**Description of the task**
Answer these from the blog introduction about Lord Ronald Gower below:
(a) For which constituency was Gower elected MP in 1867?
(b) Which character in The Picture of Dorian Gray is Gower thought likely to have inspired?
(c) According to Joseph Bristow, what allowed Gower to avoid criminal sentencing?

**Text block**

Lord Ronald Gower (1845-1916): the life of a queer MP at the time of the Second Reform Act

Dr Martin Spychal introduces his new series of blogs for the Victorian Commons on Lord Ronald Gower (1845-1916), who was elected as MP for Sutherland in 1867.

Sarony, Gower

N. Sarony, Lord Ronald Charles Sutherland-Leveson-Gower (c. 1884) CC NPG

Born into ‘the inner circle of English aristocratic life’, Lord Ronald Gower (1845-1916) is best known as the likely inspiration for the hedonistic aristocrat, Lord Henry Wotton, in Oscar Wilde’s The Picture of Dorian Gray (1890), and as the sculptor of the Shakespeare Memorial in Stratford-upon-Avon. He is a prominent figure in Britain’s nineteenth-century LGBTQ+ history on account of his connection with Wilde (who spoke at the unveiling of the Shakespeare Memorial), his own output as an artist and author, and his centrality to queer metropolitan society from the 1870s.*

As Joseph Bristow has suggested, despite Gower’s sexual interest in men becoming an increasingly open secret in high society by the end of the nineteenth century, his wealth and social status allowed him to avoid the criminal sentencing that destroyed the lives of less connected queer men (both before and after the 1885 Labouchère Amendment).

**Information supplied**
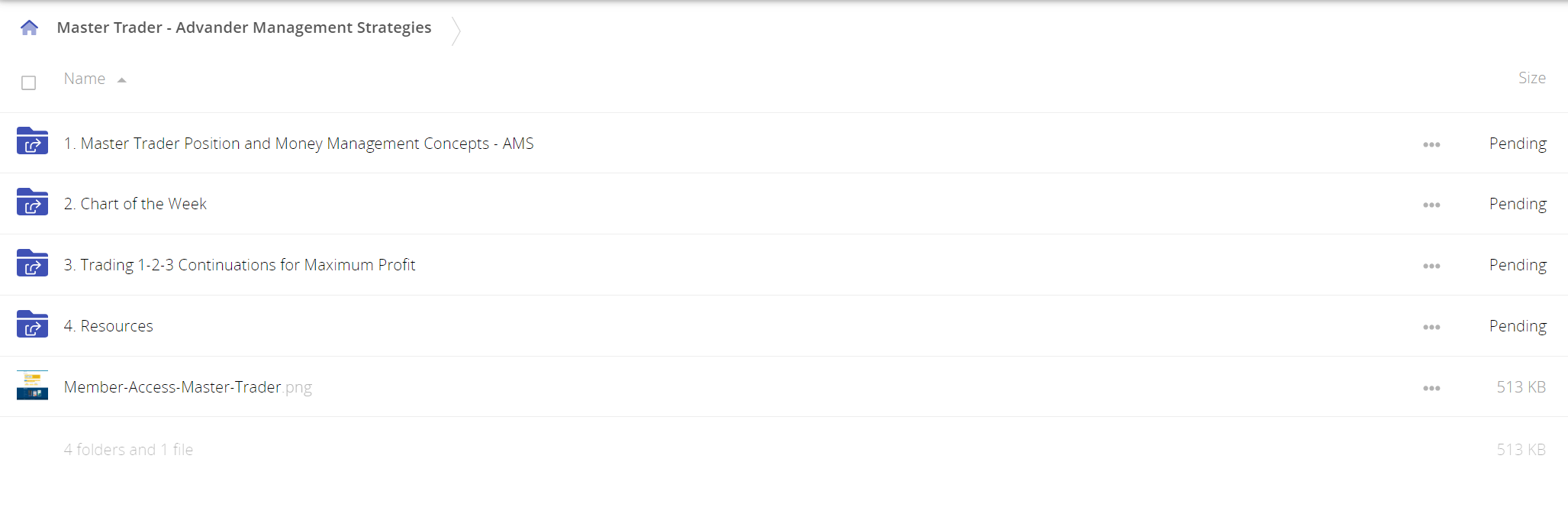The width and height of the screenshot is (1568, 517).
Task: Sort by the Name column header
Action: pyautogui.click(x=85, y=79)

**Exercise response**
(a) Sutherland
(b) Lord Henry Wotton
(c) His wealth and social status